[Begin Document extract]

Another of those gods whose supposed death and resurrection struck such deep roots into the faith and ritual of Western Asia is Attis. He was to Phrygia what Adonis was to Syria. Like Adonis, he appears to have been a god of vegetation, and his death and resurrection were annually mourned and rejoiced over at a festival in spring. The legends and rites of the two gods were so much alike that the ancients themselves sometimes identified them. Attis was said to have been a fair young shepherd or herdsman beloved by Cybele, the Mother of the Gods, a great Asiatic goddess of fertility, who had her chief home in Phrygia. Some held that Attis was her son. His birth, like that of many other heroes, is said to have been miraculous. His mother, Nana, was a virgin, who conceived by putting a ripe almond or a pomegranate in her bosom. Indeed in the Phrygian cosmogony an almond figured as the father of all things, perhaps because its delicate lilac blossom is one of the first heralds of the spring, appearing on the bare boughs before the leaves have opened. Such tales of virgin mothers are relics of an age of childish ignorance when men had not yet recognized the intercourse of the sexes as the true cause of offspring. Two different accounts of the death of Attis were current. According to the one he was killed by a boar, like Adonis. According to the other he unmanned himself under a pine-tree, and bled to death on the spot. The latter is said to have been the local story told by the people of Pessinus, a great seat of the worship of Cybele, and the whole legend of which the story forms a part is stamped with a character of rudeness and savagery that speaks strongly for its antiquity. Both tales might claim the support of custom, or rather both were probably invented to explain certain customs observed by the worshippers. The story of the self-mutilation of Attis is clearly an attempt to account for the self-mutilation of his priests, who regularly castrated themselves on entering the service of the goddess. The story of his death by the boar may have been told to explain why his worshippers, especially the people of Pessinus, abstained from eating swine. In like manner the worshippers of Adonis abstained from pork, because a boar had killed their god. After his death Attis is said to have been changed into a pine-tree.
The worship of the Phrygian Mother of the Gods was adopted by the Romans in 204 B.C. towards the close of their long struggle with Hannibal. For their drooping spirits had been opportunely cheered by a prophecy, alleged to be drawn from that convenient farrago of nonsense, the Sibylline Books, that the foreign invader would be driven from Italy if the great Oriental goddess were brought to Rome. Accordingly ambassadors were despatched to her sacred city Pessinus in Phrygia. The small black stone which embodied the mighty divinity was entrusted to them and conveyed to Rome, where it was received with great respect and installed in the temple of Victory on the Palatine Hill. It was the middle of April when the goddess arrived, and she went to work at once. For the harvest that year was such as had not been seen for many a long day, and in the very next year Hannibal and his veterans embarked for Africa. As he looked his last on the coast of Italy, fading behind him in the distance, he could not foresee that Europe, which had repelled the arms, would yet yield to the gods, of the Orient. The vanguard of the conquerors had already encamped in the heart of Italy before the rearguard of the beaten army fell sullenly back from its shores.

[End Document extract]
[Begin Raw data]

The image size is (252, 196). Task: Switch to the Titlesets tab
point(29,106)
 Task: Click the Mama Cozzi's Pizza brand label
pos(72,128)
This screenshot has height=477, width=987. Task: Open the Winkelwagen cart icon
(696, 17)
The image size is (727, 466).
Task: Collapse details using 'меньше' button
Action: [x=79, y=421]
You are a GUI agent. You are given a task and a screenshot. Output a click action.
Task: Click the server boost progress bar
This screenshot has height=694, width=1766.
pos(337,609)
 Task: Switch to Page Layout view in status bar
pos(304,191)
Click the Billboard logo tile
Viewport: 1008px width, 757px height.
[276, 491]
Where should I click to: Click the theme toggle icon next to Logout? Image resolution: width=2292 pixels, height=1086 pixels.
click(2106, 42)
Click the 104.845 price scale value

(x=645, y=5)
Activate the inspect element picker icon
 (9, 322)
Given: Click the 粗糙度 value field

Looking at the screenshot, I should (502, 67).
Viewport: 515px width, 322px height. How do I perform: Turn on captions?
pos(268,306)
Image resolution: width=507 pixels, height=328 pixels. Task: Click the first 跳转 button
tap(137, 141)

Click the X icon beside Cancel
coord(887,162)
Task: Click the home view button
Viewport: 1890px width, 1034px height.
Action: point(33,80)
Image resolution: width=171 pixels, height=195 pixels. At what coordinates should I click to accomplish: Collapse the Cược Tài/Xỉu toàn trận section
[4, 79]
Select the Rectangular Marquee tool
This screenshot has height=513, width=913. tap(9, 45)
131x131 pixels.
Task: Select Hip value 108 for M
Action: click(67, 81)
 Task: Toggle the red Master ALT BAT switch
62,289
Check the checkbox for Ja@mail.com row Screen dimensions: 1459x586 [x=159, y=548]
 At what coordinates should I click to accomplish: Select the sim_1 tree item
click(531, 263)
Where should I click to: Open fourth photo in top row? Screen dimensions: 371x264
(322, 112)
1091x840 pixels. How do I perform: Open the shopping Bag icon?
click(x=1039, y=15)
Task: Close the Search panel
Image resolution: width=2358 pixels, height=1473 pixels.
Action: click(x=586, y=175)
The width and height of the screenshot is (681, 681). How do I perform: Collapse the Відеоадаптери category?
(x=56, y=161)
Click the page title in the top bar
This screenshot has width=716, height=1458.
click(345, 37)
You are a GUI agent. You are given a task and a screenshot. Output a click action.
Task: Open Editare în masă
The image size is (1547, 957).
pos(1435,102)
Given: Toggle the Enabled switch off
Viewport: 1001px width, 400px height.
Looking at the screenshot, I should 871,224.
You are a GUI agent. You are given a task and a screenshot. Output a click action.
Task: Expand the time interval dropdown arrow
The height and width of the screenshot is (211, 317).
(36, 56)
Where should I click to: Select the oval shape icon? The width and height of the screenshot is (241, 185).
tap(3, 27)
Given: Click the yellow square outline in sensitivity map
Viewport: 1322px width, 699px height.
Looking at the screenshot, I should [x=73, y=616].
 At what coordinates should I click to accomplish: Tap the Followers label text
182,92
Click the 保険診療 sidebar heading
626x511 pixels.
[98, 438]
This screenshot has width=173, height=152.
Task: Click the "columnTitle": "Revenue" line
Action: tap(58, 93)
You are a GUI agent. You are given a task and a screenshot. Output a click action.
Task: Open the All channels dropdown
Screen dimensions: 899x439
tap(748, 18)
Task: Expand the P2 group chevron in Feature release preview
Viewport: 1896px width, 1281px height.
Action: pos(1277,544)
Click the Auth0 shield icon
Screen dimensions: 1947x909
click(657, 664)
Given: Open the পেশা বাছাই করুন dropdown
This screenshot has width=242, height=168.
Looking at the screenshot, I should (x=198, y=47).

[End Raw data]

• **Instructions**
1 - List every deity mentioned by name in the passage on Attis and Cybele.
2 - Write a continuation of the passage on Attis and Cybele, beginning after its final sentence.

• **Results for each task**
1 - Attis, Adonis, Cybele

2 -
We may conjecture, though we are not told, that the Mother of the Gods brought with her the worship of her youthful lover or son to her new home in the West. Certainly the Romans were familiar with the Galli, the emasculated priests of Attis, before the close of the Republic. These unsexed beings, in their Oriental costume, with little images suspended on their breasts, appear to have been a familiar sight in the streets of Rome, which they traversed in procession, carrying the image of the goddess and chanting their hymns to the music of cymbals and tambourines, flutes and horns, while the people, impressed by the fantastic show and moved by the wild strains, flung alms to them in abundance, and buried the image and its bearers under showers of roses. A further step was taken by the Emperor Claudius when he incorporated the Phrygian worship of the sacred tree, and with it probably the orgiastic rites of Attis, in the established religion of Rome. The great spring festival of Cybele and Attis is best known to us in the form in which it was celebrated at Rome; but as we are informed that the Roman ceremonies were also Phrygian, we may assume that they differed hardly, if at all, from their Asiatic original. The order of the festival seems to have been as follows.
On the twenty-second day of March, a pine-tree was cut in the woods and brought into the sanctuary of Cybele, where it was treated as a great divinity. The duty of carrying the sacred tree was entrusted to a guild of Tree-bearers. The trunk was swathed like a corpse with woollen bands and decked with wreaths of violets, for violets were said to have sprung from the blood of Attis, as roses and anemones from the blood of Adonis; and the effigy of a young man, doubtless Attis himself, was tied to the middle of the stem. On the second day of the festival, the twenty-third of March, the chief ceremony seems to have been a blowing of trumpets. The third day, the twenty-fourth of March, was known as the Day of Blood: the Archigallus or highpriest drew blood from his arms and presented it as an offering. Nor was he alone in making this bloody sacrifice. Stirred by the wild barbaric music of clashing cymbals, rumbling drums, droning horns, and screaming flutes, the inferior clergy whirled about in the dance with waggling heads and streaming hair, until, rapt into a frenzy of excitement and insensible to pain, they gashed their bodies with potsherds or slashed them with knives in order to bespatter the altar and the sacred tree with their flowing blood. The ghastly rite probably formed part of the mourning for Attis and may have been intended to strengthen him for the resurrection. The Australian aborigines cut themselves in like manner over the graves of their friends for the purpose, perhaps, of enabling them to be born again. Further, we may conjecture, though we are not expressly told, that it was on the same Day of Blood and for the same purpose that the novices sacrificed their virility. Wrought up to the highest pitch of religious excitement they dashed the severed portions of themselves against the image of the cruel goddess. These broken instruments of fertility were afterwards reverently wrapt up and buried in the earth or in subterranean chambers sacred to Cybele, where, like the offering of blood, they may have been deemed instrumental in recalling Attis to life and hastening the general resurrection of nature, which was then bursting into leaf and blossom in the vernal sunshine. Some confirmation of this conjecture is furnished by the savage story that the mother of Attis conceived by putting in her bosom a pomegranate sprung from the severed genitals of a man-monster named Agdestis, a sort of double of Attis.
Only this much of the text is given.